Enfin, voici l’Eau la plus dédaignée, la plus piétinée, la plus humble : la flaque d’eau dans l’ornière du chemin. Rien ne l’a préparée, sinon la pluie et les pieds des chevaux ; personne n’y prend garde, sinon pour l’éviter. Le passant qui suit la route défoncée n’a pas un instant la pensée qu’il puisse y avoir là un motif d’art, et, si l’on le priait de la représenter sur une toile, il le ferait par une tache d’un brun sale, par de la boue. Qu’un artiste s’arrête, la regarde attentivement : il y verra autre chose.

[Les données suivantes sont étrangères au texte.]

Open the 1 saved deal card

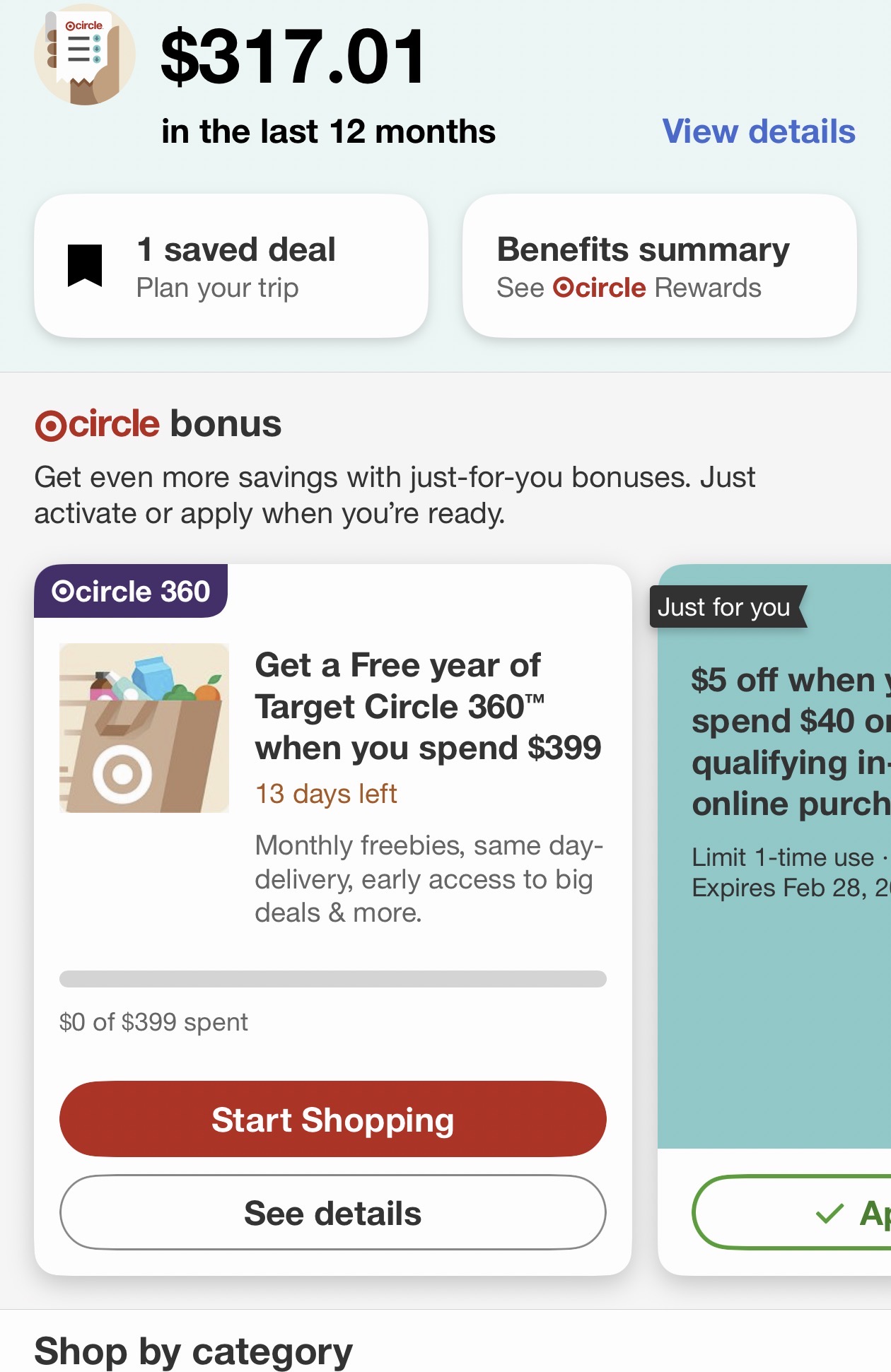(x=231, y=266)
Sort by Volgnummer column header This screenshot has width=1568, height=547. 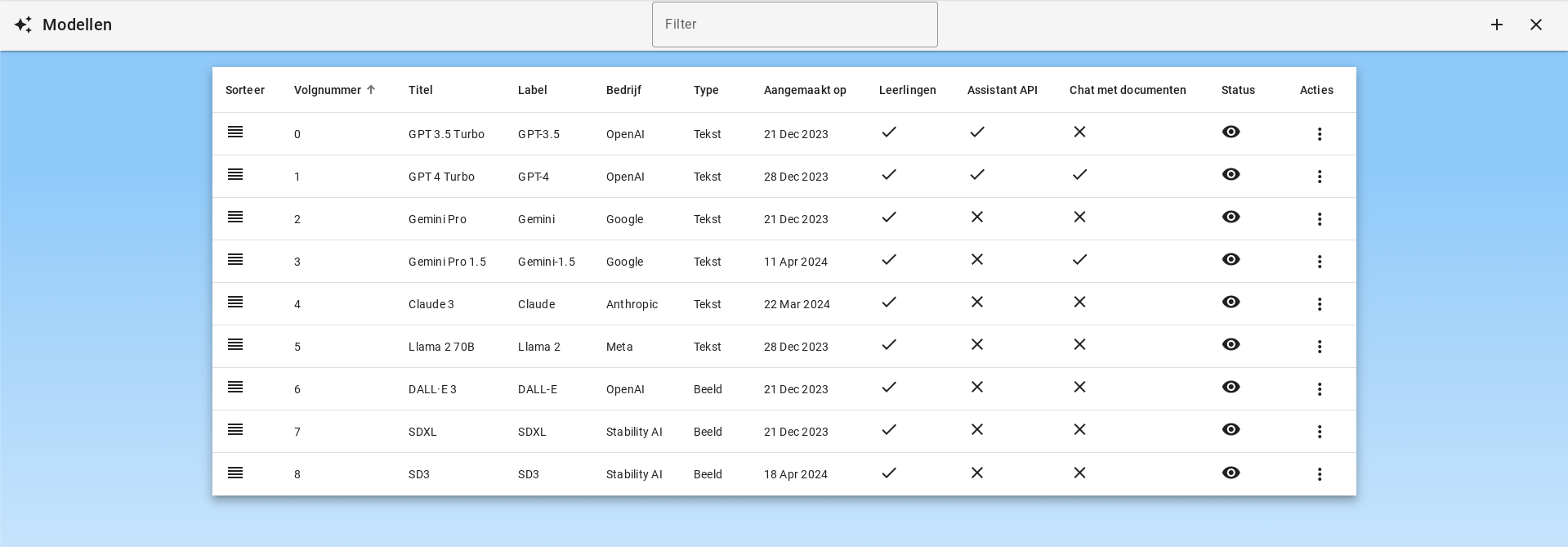click(x=328, y=90)
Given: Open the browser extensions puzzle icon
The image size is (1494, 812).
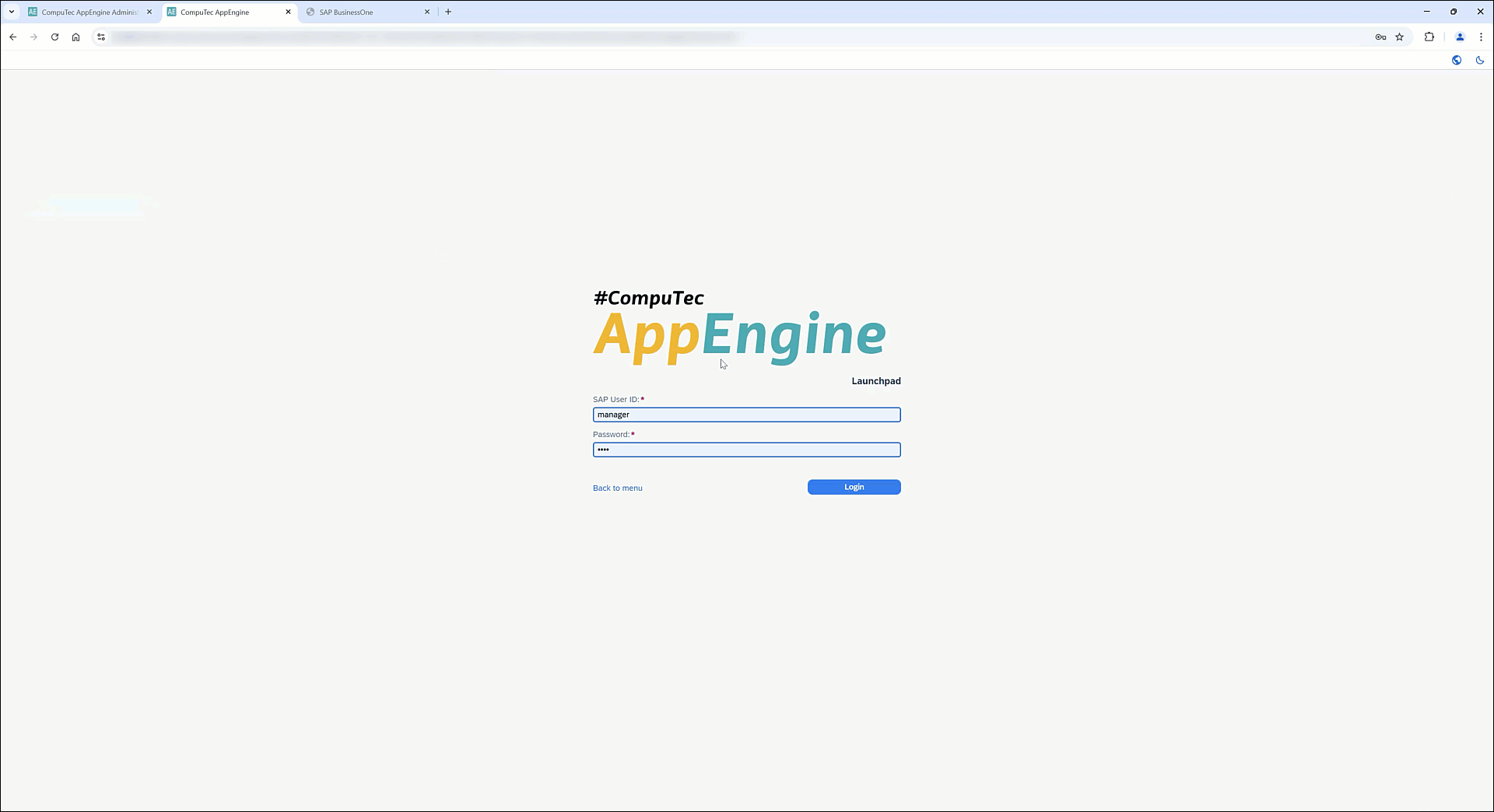Looking at the screenshot, I should (x=1429, y=37).
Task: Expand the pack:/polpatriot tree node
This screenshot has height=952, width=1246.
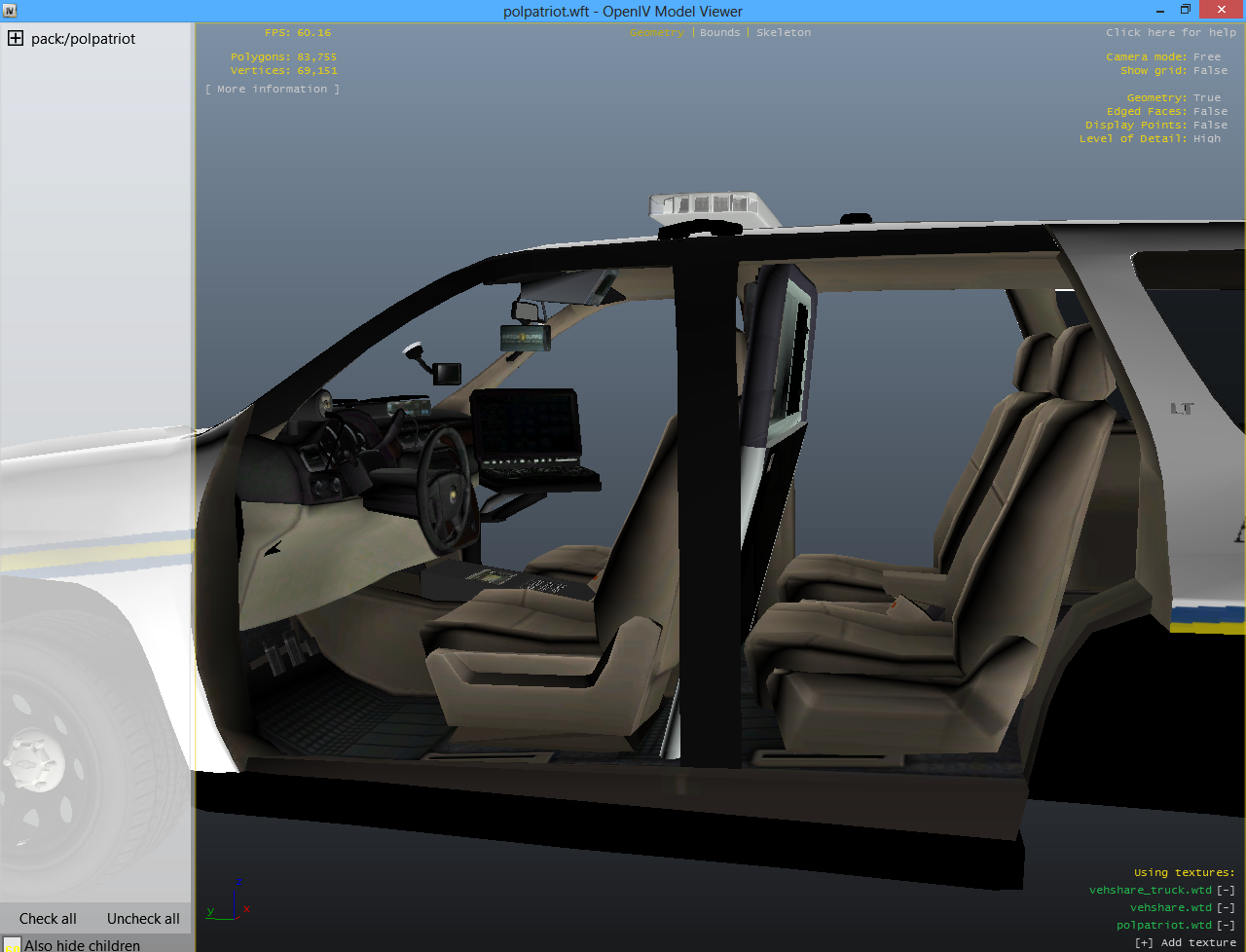Action: [16, 39]
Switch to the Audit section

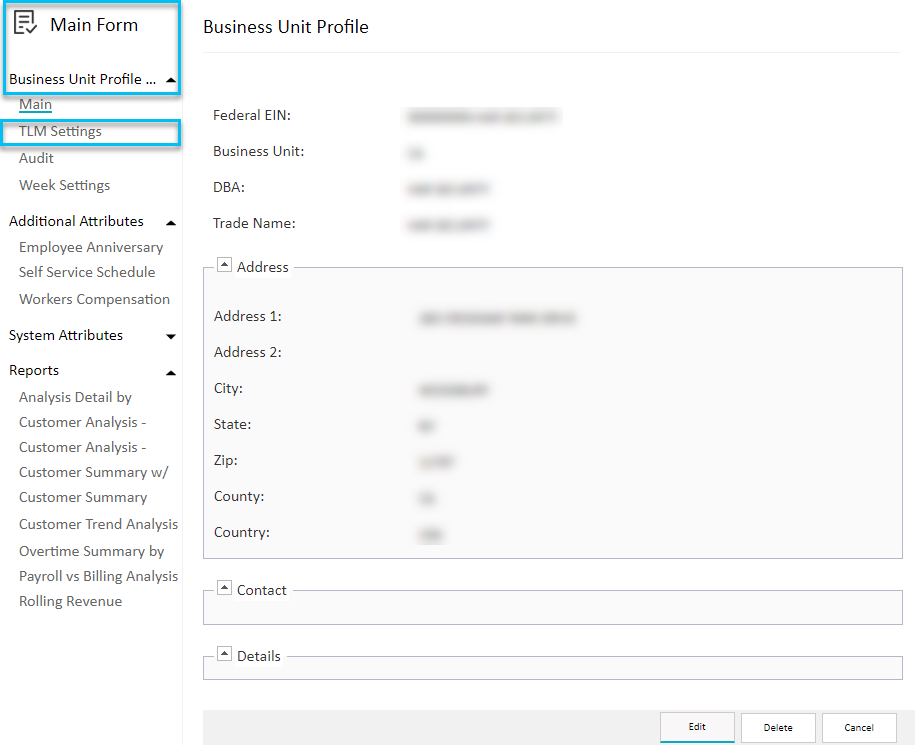[35, 157]
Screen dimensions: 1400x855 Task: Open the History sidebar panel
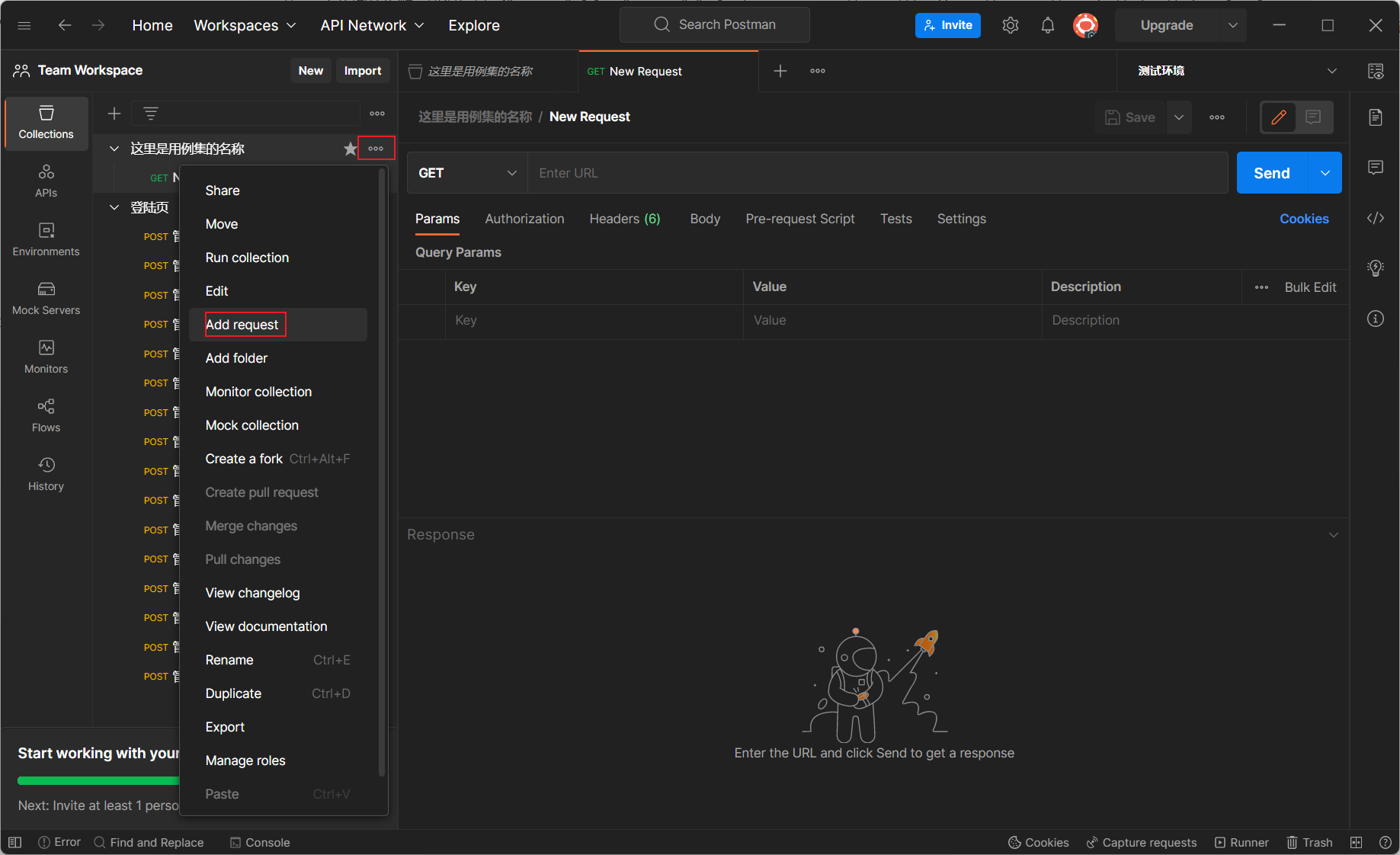[46, 474]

M. Thaulow y a vu le soleil couchant et des arbres et tout un coin de l’immense nature. Et il l’a peinte avec le même soin et le même bonheur que cette Porte de Marbre, qui donne son nom au tableau. L’antithèse est saisissante. Ici, du marbre, ce qu’il y a de plus précieux dans le monde, la matière dont on fait les autels, les figures des héros et des dieux ; là, ce qu’il y a de plus vil, ce qu’on jette au paria : de la boue. Mais le marbre dur et glacé ne reflète rien. Il se tient dans la nature comme ce qui est parvenu depuis des siècles à la plus haute dignité dans le règne de la pierre, mort, froid, figé dans son isolement, n’acceptant rien de la végétation qui l’entoure, s’échauffant à peine au soleil qui l’éclaire, ne participant plus à la vie de tout ce qui autour de lui fleurit, se fane, s’effeuille et meurt…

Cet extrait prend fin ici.